Saturday, 11 December 2010

Cluj - Interferences 2010

Amid the furore caused by recent inclement weather, many of us might have had a sudden urge to escape. And even though Romania may be the last on your list of destinations at the best of times, when the big freeze struck and my boiler broke down, the prospect of a theatre festival in Transylvania seemed particularly heart-warming.

Commencing on 1 December – a Romanian national holiday celebrating a historical conquest of the region – the Interferences 2010 festival, organized by the Hungarian Theatre of Cluj,  appears to be an act of spirited defiance. On leave from his visiting professorship at the University of San Diego, the theatre’s artistic director Gabor Tompa will have brought an impressive flow of theatre people from around the world to the city’s Hungarian suburb over the fortnight.
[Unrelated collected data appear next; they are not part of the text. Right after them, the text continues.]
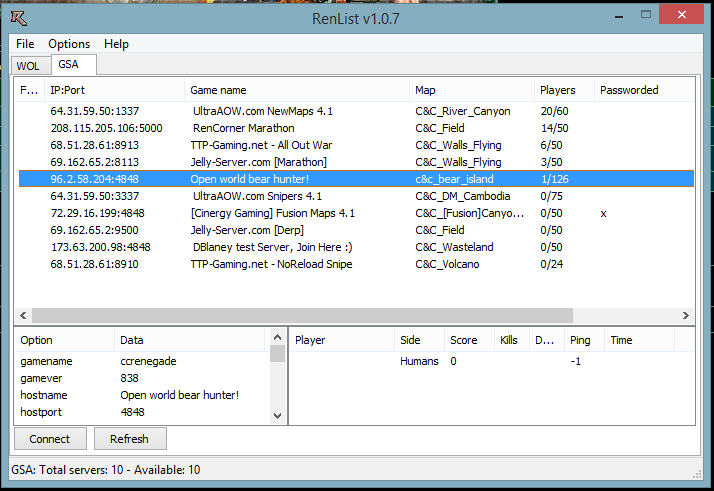Click the horizontal scrollbar of server list
The height and width of the screenshot is (491, 714).
pos(300,315)
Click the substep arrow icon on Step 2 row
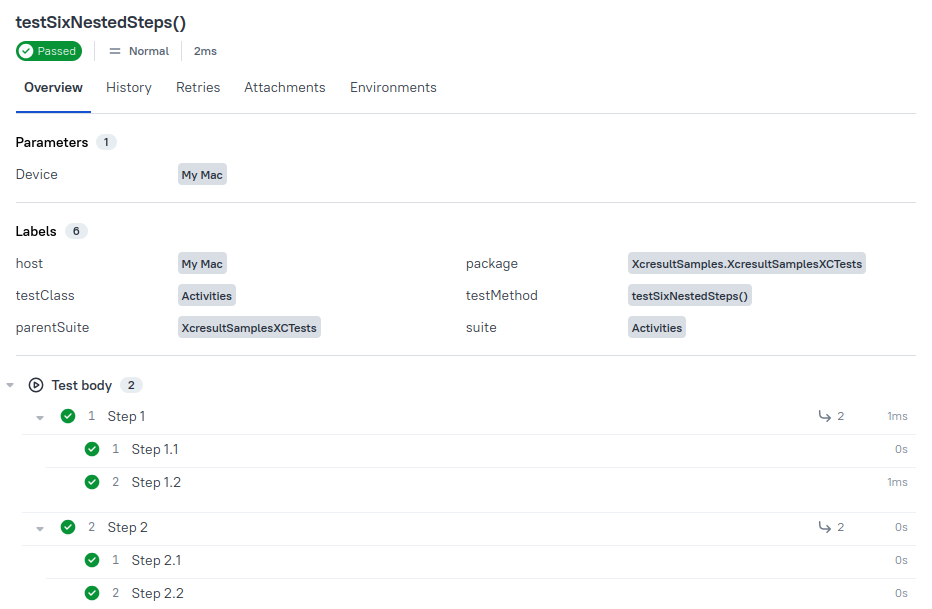The height and width of the screenshot is (609, 932). click(826, 527)
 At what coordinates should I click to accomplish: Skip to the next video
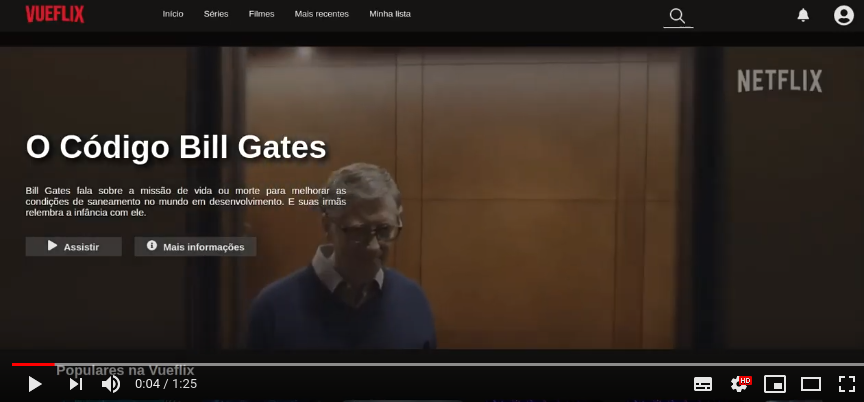click(75, 384)
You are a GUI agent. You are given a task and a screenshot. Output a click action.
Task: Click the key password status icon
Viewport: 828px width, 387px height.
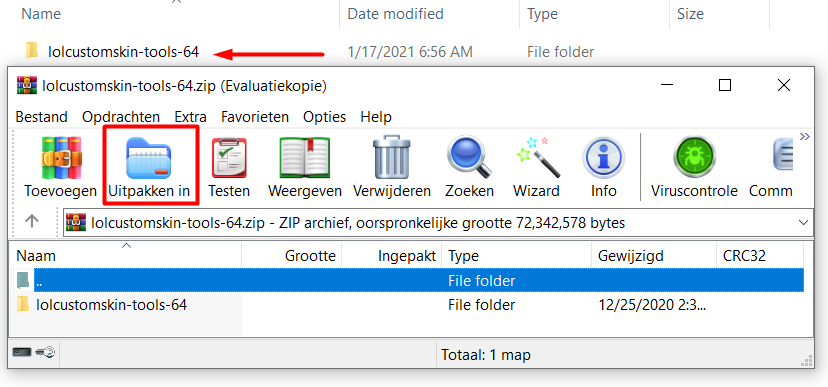[x=45, y=353]
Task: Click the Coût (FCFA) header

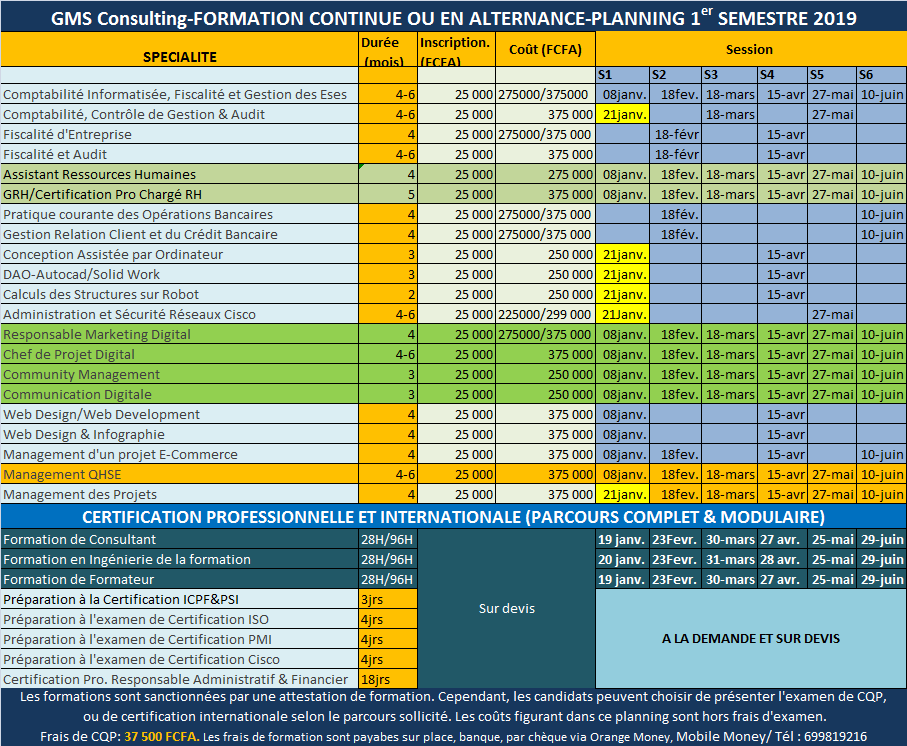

In just a weekend I attended a Spanish production of Endgame directed by the Polish director/designer Krystian Lupa, a French stage adaptation of Cyrano de Bergerac’s novel The Other World and a co-production between Sweden’s Lars Noren and the French Romanian actress Simona Maicanescu of Wallace Shawn’s monologue about poverty Fever.
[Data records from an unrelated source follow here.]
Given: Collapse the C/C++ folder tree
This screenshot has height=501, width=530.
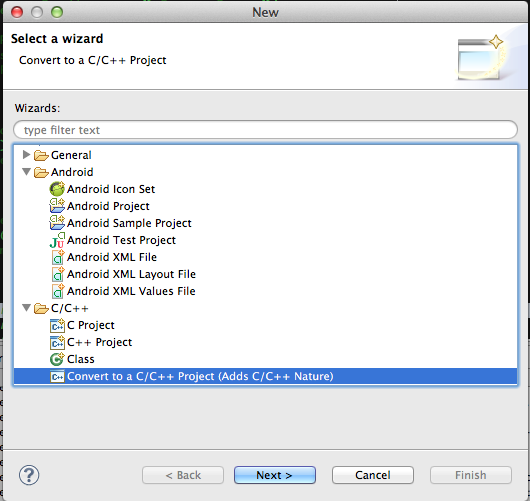Looking at the screenshot, I should 27,308.
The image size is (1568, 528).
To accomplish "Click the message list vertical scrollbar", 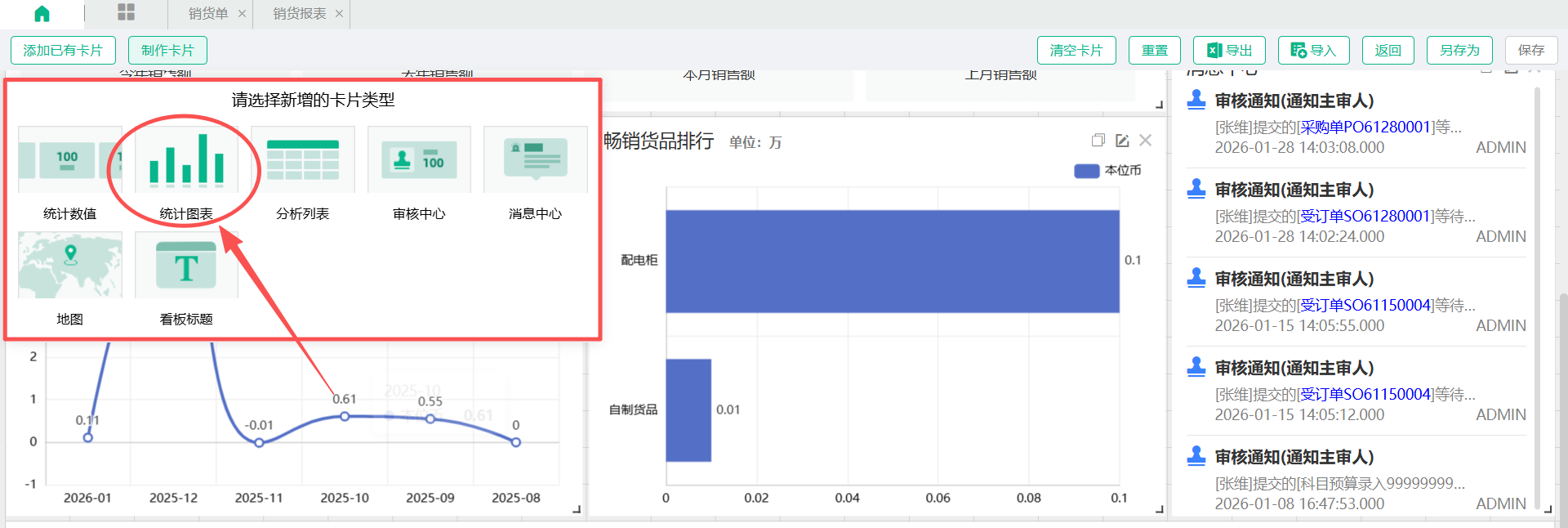I will tap(1537, 294).

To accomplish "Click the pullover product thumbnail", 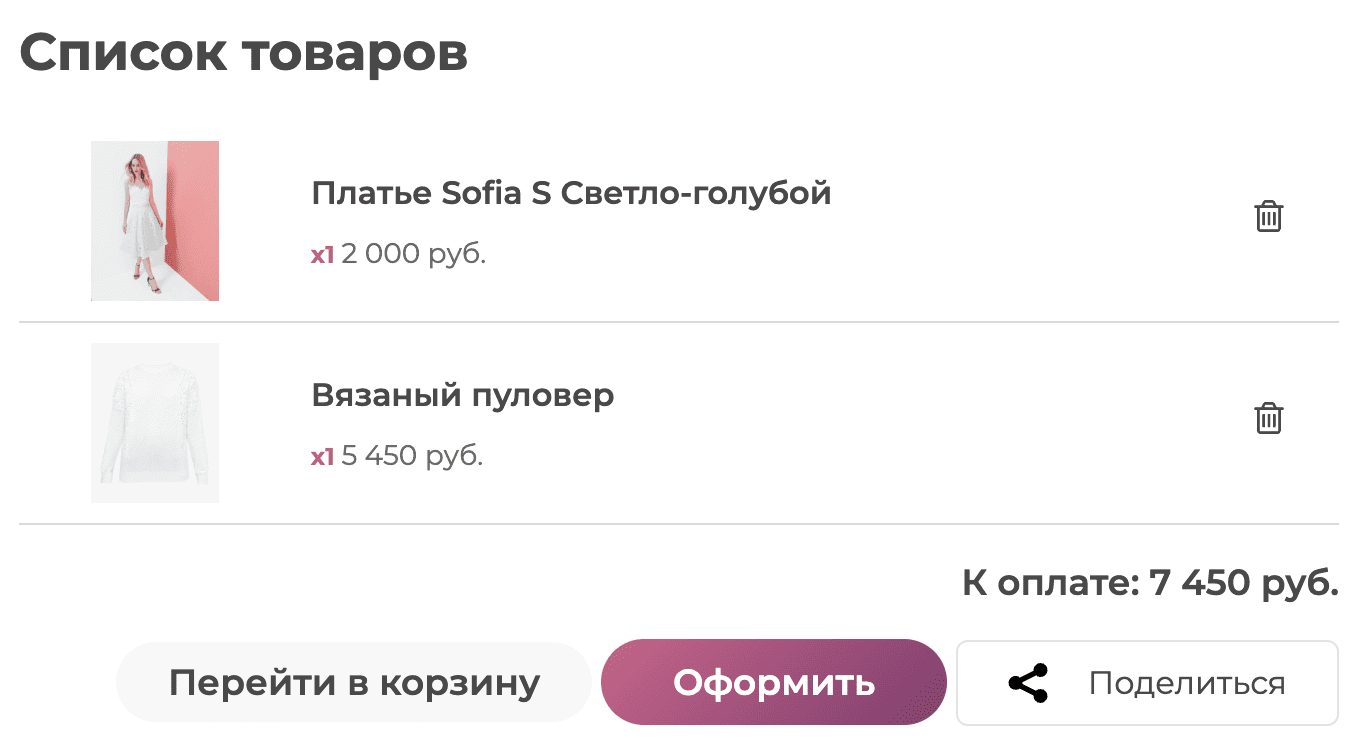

My personal favourite was the Process City Trilogy by the Croatian troupe Shadowcasters. Inspired by Franz Kafka’s novel The Trial, this complex adaptation is rarely seen in sequence, as each piece stands alone and communicates to its audience on its own terms. 

Knowledge of Kafka’s story comes in useful only for the third part - Process in Progress – a three hander with VJ-ing performed in Cluj’s 900-seater opera house. Two actors, one actress and a series of live video-projections take it in turns to portray Josef K, not as a victim of circumstances – the way he is often understood by literary critics – but as a victim of his own ill-judged choices. Surprisingly dynamic and exciting, this piece, which also features small-scale object manipulation - has the feel of a well-constructed piece of music. It sweeps you up and carries you ahead in a way which makes some of the court scenes seem like bewildered ritual dances rather than displays of rational absurdity.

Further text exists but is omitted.